2

I have two datasets in foundry : df1 & df2, df1 has data with a schema.

the df2 is the empty dataframe with no schema applied.

Using data proxy i was able to extract the schema from df1

{
  "foundrySchema": {
    "fieldSchemaList": [
      {...

 }
    ],
    "primaryKey": null,
    "dataFrameReaderClass": "n/a",
    "customMetadata": {}
  },
  "rows": []
}

how can i apply this schema to the empty dataframe df2 via a rest call ?

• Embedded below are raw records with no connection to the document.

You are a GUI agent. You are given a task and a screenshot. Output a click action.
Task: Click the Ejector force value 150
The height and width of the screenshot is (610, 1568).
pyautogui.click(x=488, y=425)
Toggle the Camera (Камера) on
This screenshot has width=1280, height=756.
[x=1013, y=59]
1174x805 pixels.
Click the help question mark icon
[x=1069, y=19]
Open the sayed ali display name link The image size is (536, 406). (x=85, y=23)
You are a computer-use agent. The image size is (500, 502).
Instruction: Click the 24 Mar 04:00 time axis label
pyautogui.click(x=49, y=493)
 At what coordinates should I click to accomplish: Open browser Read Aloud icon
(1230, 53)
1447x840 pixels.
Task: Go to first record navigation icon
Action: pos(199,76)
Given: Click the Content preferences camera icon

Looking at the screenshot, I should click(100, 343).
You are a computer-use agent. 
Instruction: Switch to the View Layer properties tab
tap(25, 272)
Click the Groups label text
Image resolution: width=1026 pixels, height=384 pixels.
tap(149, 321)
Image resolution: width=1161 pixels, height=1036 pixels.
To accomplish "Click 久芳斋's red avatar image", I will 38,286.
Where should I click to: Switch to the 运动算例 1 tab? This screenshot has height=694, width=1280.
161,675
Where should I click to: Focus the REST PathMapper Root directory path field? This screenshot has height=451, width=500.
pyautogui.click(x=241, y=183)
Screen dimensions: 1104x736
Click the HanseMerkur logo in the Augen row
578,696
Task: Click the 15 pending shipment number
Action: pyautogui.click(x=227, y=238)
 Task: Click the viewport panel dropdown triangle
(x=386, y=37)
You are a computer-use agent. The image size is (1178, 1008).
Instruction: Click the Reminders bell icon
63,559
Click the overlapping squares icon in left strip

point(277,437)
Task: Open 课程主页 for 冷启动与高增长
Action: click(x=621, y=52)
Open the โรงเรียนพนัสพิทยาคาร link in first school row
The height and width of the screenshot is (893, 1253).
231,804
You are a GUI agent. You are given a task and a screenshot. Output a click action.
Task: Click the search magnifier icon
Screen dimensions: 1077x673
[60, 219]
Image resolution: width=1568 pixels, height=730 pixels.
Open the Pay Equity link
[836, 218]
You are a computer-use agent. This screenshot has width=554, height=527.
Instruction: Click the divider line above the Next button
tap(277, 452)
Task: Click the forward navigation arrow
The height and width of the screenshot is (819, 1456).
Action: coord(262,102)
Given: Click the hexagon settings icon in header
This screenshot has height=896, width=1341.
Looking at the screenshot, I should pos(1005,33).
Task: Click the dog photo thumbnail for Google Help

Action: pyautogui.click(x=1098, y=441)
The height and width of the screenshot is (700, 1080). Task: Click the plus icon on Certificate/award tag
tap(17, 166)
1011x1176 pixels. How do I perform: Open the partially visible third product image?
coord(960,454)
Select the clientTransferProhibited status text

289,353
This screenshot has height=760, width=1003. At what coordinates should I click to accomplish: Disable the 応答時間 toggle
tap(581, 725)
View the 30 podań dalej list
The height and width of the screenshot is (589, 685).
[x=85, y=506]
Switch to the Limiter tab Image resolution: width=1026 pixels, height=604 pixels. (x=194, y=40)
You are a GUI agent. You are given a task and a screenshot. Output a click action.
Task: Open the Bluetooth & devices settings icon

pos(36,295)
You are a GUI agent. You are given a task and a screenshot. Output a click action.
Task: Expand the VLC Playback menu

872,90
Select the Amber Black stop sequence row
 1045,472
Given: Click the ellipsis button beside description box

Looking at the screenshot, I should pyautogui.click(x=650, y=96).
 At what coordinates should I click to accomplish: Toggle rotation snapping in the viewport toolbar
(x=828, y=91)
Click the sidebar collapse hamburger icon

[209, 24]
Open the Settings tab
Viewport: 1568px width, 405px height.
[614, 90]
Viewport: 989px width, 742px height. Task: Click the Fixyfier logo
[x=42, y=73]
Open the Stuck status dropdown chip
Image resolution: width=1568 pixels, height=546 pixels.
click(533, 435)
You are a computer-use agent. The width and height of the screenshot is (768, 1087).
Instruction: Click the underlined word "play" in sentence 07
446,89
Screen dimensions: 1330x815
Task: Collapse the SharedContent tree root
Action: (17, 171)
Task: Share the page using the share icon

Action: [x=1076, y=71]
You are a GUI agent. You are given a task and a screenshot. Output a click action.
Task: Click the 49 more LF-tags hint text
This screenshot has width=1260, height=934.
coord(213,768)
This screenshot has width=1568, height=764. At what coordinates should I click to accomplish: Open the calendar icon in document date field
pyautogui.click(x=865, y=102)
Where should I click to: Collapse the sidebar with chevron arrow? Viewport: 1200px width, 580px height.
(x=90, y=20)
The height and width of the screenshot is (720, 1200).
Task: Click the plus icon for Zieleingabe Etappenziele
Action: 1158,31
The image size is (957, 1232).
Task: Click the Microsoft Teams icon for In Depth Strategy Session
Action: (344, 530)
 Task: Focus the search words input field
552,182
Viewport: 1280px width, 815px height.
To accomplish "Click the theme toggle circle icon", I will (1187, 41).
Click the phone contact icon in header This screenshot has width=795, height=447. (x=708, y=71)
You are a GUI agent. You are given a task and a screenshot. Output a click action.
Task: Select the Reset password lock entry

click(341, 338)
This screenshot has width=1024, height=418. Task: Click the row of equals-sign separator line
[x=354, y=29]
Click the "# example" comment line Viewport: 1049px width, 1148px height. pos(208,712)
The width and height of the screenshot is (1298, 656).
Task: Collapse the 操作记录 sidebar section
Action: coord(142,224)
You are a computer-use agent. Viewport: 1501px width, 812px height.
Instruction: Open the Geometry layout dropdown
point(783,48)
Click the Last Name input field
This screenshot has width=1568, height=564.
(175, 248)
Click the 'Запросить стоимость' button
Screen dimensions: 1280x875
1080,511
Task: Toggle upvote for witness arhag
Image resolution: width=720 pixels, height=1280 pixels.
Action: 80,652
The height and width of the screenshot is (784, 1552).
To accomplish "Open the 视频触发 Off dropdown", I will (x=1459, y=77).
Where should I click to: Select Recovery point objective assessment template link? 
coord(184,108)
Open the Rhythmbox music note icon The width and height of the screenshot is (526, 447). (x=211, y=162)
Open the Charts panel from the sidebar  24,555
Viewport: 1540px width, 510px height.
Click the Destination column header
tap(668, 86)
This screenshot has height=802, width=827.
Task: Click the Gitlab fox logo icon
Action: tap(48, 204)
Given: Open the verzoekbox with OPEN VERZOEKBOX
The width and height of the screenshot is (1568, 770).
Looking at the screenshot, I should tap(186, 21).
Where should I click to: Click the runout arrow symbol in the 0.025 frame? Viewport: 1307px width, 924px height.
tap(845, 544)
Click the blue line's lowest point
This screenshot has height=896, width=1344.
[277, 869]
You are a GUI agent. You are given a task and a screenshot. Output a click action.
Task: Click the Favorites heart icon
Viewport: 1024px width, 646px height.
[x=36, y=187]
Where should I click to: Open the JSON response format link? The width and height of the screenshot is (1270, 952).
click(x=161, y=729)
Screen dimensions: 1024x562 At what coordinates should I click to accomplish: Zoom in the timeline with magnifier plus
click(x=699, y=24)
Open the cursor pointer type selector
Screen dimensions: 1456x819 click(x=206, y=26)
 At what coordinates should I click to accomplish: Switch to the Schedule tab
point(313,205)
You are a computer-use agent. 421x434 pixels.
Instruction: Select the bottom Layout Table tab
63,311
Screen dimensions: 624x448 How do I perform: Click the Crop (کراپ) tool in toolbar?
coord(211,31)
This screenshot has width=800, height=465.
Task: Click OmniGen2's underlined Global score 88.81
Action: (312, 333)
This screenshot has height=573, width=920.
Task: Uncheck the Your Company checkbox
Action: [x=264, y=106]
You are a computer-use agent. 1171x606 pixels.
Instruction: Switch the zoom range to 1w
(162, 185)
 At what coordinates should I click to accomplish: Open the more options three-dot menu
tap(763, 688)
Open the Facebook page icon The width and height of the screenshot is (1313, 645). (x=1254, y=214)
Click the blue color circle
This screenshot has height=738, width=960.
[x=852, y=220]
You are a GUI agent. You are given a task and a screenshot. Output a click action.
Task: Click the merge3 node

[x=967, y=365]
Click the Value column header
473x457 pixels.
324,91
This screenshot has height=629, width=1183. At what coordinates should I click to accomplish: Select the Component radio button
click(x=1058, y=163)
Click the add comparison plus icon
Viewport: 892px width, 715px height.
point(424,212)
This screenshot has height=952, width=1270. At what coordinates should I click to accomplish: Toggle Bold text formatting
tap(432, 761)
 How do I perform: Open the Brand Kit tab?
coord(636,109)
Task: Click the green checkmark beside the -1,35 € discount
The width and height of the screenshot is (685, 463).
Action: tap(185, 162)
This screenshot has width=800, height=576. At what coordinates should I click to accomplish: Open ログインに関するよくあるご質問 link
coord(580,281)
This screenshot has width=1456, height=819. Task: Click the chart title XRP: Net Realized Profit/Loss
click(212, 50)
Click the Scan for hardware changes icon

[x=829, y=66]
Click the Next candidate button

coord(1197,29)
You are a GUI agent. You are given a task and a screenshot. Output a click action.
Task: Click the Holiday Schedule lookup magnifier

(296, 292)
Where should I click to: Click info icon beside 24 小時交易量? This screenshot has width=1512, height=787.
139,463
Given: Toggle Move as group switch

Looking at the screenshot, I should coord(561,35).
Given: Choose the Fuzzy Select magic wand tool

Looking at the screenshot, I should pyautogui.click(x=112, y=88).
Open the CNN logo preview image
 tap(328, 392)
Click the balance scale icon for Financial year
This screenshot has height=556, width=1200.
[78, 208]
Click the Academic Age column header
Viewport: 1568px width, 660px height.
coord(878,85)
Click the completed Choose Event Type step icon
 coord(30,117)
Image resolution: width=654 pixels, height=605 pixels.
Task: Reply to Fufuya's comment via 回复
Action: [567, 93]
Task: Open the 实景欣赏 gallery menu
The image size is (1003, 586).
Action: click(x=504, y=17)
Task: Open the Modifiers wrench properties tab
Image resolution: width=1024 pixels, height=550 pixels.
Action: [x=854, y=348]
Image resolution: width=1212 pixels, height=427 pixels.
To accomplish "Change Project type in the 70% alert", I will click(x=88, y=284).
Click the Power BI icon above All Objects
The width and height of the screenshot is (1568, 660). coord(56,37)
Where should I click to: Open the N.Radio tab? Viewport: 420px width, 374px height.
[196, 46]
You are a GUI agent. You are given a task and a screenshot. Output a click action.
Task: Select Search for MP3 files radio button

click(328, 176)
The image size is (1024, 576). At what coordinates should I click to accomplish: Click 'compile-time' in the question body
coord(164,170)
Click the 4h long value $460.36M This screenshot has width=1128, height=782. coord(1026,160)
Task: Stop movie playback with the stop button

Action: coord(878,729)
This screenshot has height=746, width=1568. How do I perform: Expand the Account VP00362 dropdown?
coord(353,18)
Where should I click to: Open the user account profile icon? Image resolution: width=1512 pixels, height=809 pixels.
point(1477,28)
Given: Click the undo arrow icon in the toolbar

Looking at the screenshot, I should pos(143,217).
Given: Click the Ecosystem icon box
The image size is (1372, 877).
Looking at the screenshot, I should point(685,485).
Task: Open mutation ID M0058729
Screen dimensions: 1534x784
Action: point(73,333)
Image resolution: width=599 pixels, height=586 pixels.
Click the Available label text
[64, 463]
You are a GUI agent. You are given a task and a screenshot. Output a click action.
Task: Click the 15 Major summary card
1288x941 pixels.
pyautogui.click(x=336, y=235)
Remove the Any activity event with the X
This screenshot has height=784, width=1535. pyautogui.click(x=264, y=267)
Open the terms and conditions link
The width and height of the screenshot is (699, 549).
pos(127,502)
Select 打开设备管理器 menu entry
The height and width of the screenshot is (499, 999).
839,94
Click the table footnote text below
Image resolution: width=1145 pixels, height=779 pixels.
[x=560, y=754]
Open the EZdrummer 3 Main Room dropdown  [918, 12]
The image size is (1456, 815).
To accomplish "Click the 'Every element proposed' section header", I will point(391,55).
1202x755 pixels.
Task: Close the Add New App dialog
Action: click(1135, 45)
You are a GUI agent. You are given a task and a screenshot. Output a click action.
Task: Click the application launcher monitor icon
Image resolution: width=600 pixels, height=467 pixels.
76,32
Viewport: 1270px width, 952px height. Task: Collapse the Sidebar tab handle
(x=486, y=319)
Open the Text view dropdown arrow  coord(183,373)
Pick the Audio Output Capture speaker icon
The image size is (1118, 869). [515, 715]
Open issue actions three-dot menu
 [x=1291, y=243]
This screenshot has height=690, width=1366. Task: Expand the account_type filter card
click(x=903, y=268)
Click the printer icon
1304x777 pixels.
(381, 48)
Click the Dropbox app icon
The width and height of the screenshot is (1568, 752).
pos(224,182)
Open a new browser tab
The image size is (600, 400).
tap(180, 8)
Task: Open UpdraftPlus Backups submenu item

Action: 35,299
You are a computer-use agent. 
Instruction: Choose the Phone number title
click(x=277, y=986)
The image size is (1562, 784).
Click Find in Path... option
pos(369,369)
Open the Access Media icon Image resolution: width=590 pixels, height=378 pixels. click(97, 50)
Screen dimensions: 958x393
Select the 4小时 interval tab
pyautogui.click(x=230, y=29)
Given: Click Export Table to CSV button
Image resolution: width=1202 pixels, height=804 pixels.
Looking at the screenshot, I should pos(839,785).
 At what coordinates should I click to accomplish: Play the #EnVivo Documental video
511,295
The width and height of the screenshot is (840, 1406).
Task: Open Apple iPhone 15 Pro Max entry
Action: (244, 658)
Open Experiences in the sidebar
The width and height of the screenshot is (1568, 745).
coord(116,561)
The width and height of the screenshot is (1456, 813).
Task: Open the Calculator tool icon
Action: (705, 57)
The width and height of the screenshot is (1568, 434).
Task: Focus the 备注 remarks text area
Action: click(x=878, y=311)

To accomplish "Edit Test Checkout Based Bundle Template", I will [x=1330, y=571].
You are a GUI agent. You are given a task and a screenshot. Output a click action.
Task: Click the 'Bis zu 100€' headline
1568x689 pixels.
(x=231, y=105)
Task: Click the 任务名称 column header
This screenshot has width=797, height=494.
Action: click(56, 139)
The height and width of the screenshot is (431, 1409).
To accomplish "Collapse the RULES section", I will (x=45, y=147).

The below foundry example shows how to commit an empty transaction, this example does not show how to apply the schema

curl -X POST \
  -H "Authorization: Bearer ${TOKEN}" \
  -H "Content-Type: application/json" \
  -d '{}' \
  "${CATALOG_URL}/api/catalog/datasets/${DATASET_RID}/transactions/${TRANSACTION_RID}/commit"
Asher
  • 175
  • 11
  • if you are talking about copying schemas between dataframes within code repositories, then this is more of a pyspark or spark question. But then you say you don't want to build it making the question ambiguous. Could you provide more detail on what you are trying to do? – fmsf May 04 '21 at 09:19
  • hi @fmsf, thank you for your response, i am materializing cdc datasets, i have snapshot datasets for which no transaction datasets are there, right now i am creating empty transaction dataset and then manually applying the schema from snapshot dataset to the transaction dataset for the dataset to materialize, there are about 90 snapshot tables that doesnt have corresponding transaction table, i was looking into automating this manual process, probably in a python rest call or if you have any suggestions , appreciate that – Asher May 04 '21 at 09:36
  • @fmsf, i was able to get the schema using `foundry-data-proxy` rest api for the snapshot dataset, how can i update the schema for the empty transaction dataset using rest call? – Asher May 04 '21 at 09:47
  • i have ammended the question to add more detail to it – Asher May 04 '21 at 10:41
  • thank you, for clearing it out meanwhile it seems you got what you wanted from @nicornk (ty) – fmsf May 05 '21 at 09:18

1 Answers1

2

Here is a Python function to upload a schema for a dataset with a committed transaction:

from urllib.parse import quote_plus
import requests


def upload_dataset_schema(dataset_rid: str,
                          transaction_rid: str, schema: dict, token: str, branch='master'):
    """
    Uploads the foundry dataset schema for a dataset, transaction, branch combination
    Args:
        dataset_rid: The rid of the dataset
        transaction_rid: The rid of the transaction
        schema: The foundry schema
        branch: The branch

    Returns: None

    """
    base_url = "https://foundry-instance/foundry-metadata/api"
    response = requests.post(f"{base_url}/schemas/datasets/"
                             f"{dataset_rid}/branches/{quote_plus(branch)}",
                             params={'endTransactionRid': transaction_rid},
                             json=schema,
                             headers={
                                 'content-type': "application/json",
                                 'authorization': f"Bearer {token}",
                             }
                             )
    response.raise_for_status()
nicornk
  • 654
  • 3
  • 11